Wait times eliminated for mental health patients

Picture For Betters Submission RPIW 3 (2)

In the past, outpatients in Mental Health were placed on a wait list for treatment for up to week without a known appointment date and at times could wait more than 30 days before meeting with a clinician. A client coming for mental health help could face many challenges in the time between reaching out and actually receiving care.

“The team decided that this was unacceptable and began to focus on reducing the waiting list by streamlining and standardizing assessment, appointment scheduling and documentation processes”, said Director of Mental Health and Addiction Services, Gary Shepherd. There was no standard process to determine who the client would be seen by or when.

“We were concerned about the wait lists and lack of a single point of entry. There was no standard process for clients to access our services.”
Gary Shepherd, Director of Mental Health and Addiction Services

Through a Rapid Process Improvement Workshop (RPIW), a team of front-line staff and client representatives created a shared appointment calendar. Once implemented, the calendar ensured that the client is offered a subsequent appointment during the initial contact with an intake worker. This eliminates the need for clients to wait for a call to be scheduled for follow-up appointments.

This is significant, as patient advisor Andrew Piasta stated, “You don’t know how good it is for clients to know they have their next appointment booked at the time of their current appointment.”

“You don’t know how good it is for clients to know they have their next appointment booked at the time of their current appointment.”
Andrew Piasta, patient advisor

As well, the team worked with the client documentation process to reduce the backlog of client documentation/dictation awaiting transcription.
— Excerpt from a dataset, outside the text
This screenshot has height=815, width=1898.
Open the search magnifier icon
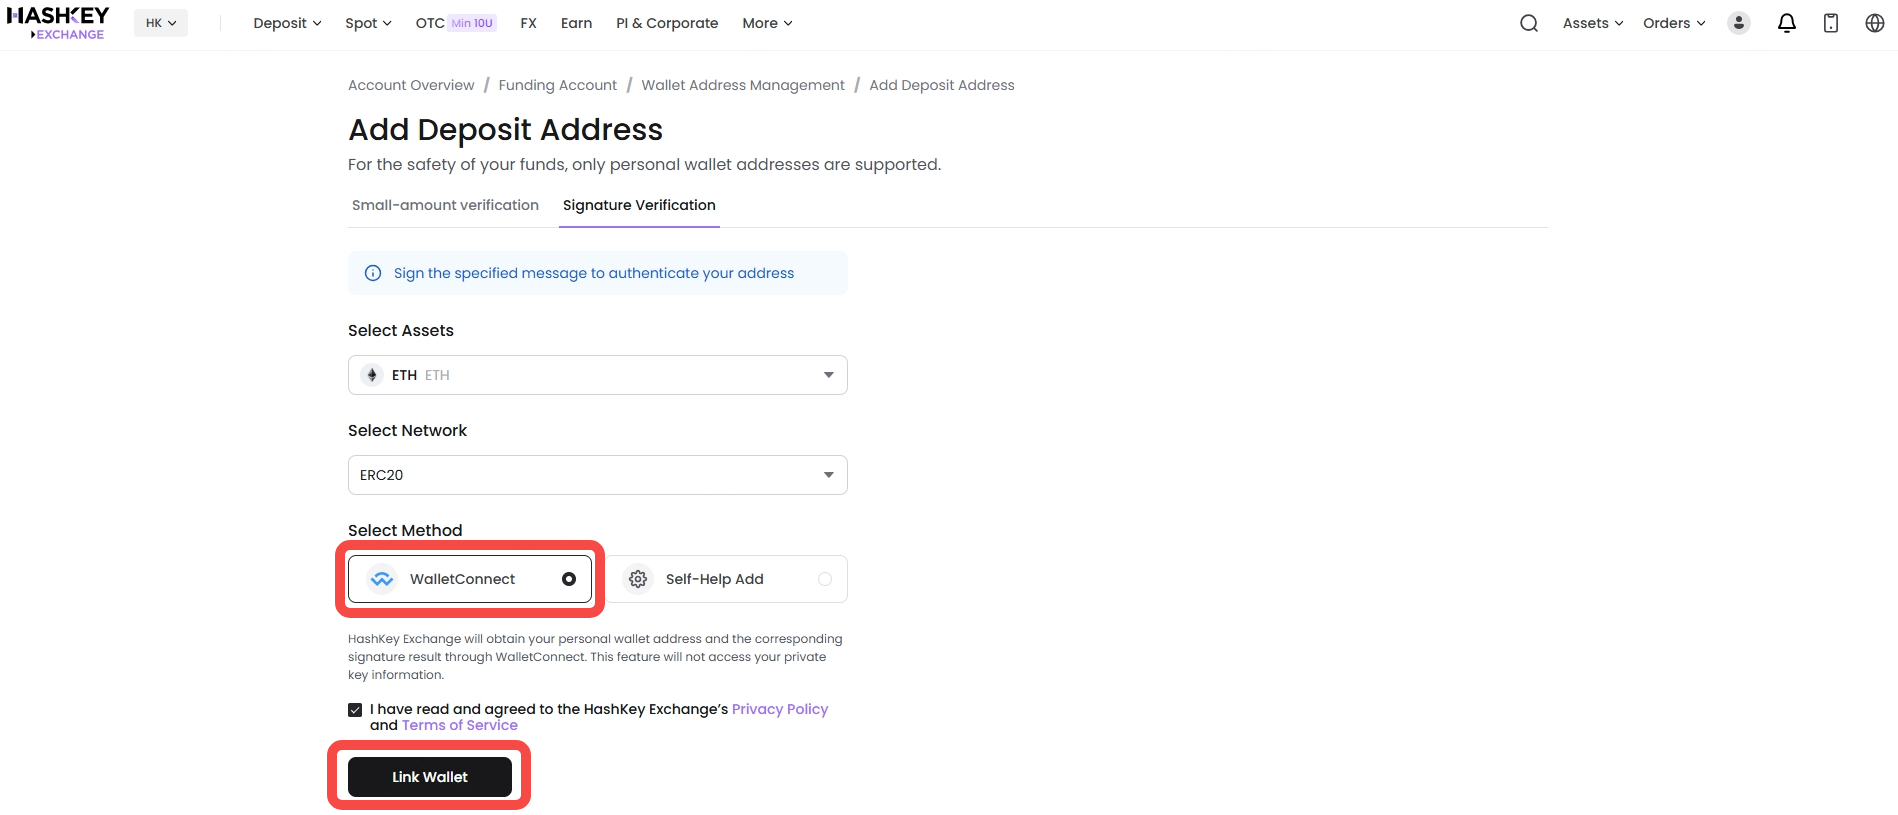pyautogui.click(x=1529, y=23)
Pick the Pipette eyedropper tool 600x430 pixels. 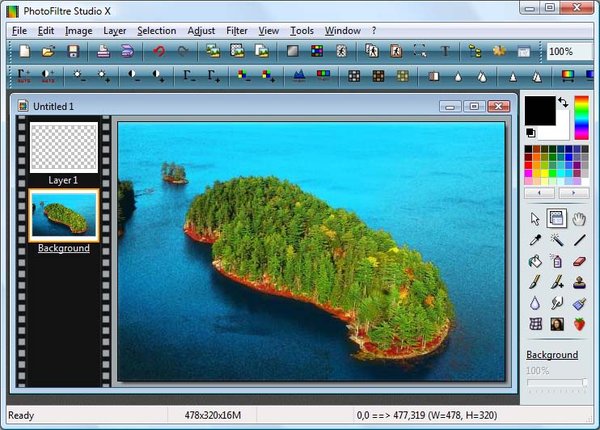pos(535,240)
Consequently, faster transcription ensures that information in client medical records is readily available for on-going care.

The Mental Health Team’s efforts, which included the applying of lean methodologies and an RPIW, resulted in reduction of the patient treatment appointment wait list from 100 clients to 0 within the available resources. “Lean provided a formal structure to examine problems hand-in-hand with the clients who access our services and the staff who deliver the services,” said Shepherd, “The work of the team resulted in immediate improvements in access.”

Our patient representative, Andrew Piasta, had the following to say about the RPIW process:

“[I] saw the impact and effectiveness of the RPIW this week in how quickly the processes were adapted, accepted and implemented. This RPIW allowed me as patient representative to have an input and contribution and to be able to contribute ideas that have been, or will be acted upon. So often, workshops focus impact and effort on aspects of, and concerning, administration, personnel and workflow in the institution. This is self evident but it was I as a client upon whom the greatest impact was made.

I benefit when the system can, with expediency, book appointments for me, it is I who benefit when the contents of my patient file are up to date when the clinician needs them, I benefit when the Crises Assessment Team get together and make decisions to improve my treatment, I even benefit when the resource library is in order because my clinician can draw resource materials for me very quickly and he or she is not spending time doing administrative things and instead can focus on spending time with me and on my needs. So all of the things that happened this week benefit this institution, but they benefit me as a client the most, and for that I am grateful to the team and for the privilege to be a part of it.”

“I benefit when the system can, with expediency, book appointments for me, it is I who benefit when the contents of my patient file are up to date when the clinician needs them, I benefit when the Crises Assessment Team get together and make decisions to improve my treatment…”
Andrew Piasta

Through the ongoing work with Lean in Mental Health and Addictions Services, clients are able to begin receiving treatment sooner, leading to reductions in client risk, less exacerbation of symptoms, and improved quality of life. Saskatchewan is using Lean methods to build a patient and family centred health care system for the province.

Photo (left to right): Sharon Stanicki (Supervisor of Health Information and Admin Services), RPIW Team Member, Candice Bellegarde (Adult Community Services) and Client Representative, Andrew Piasta.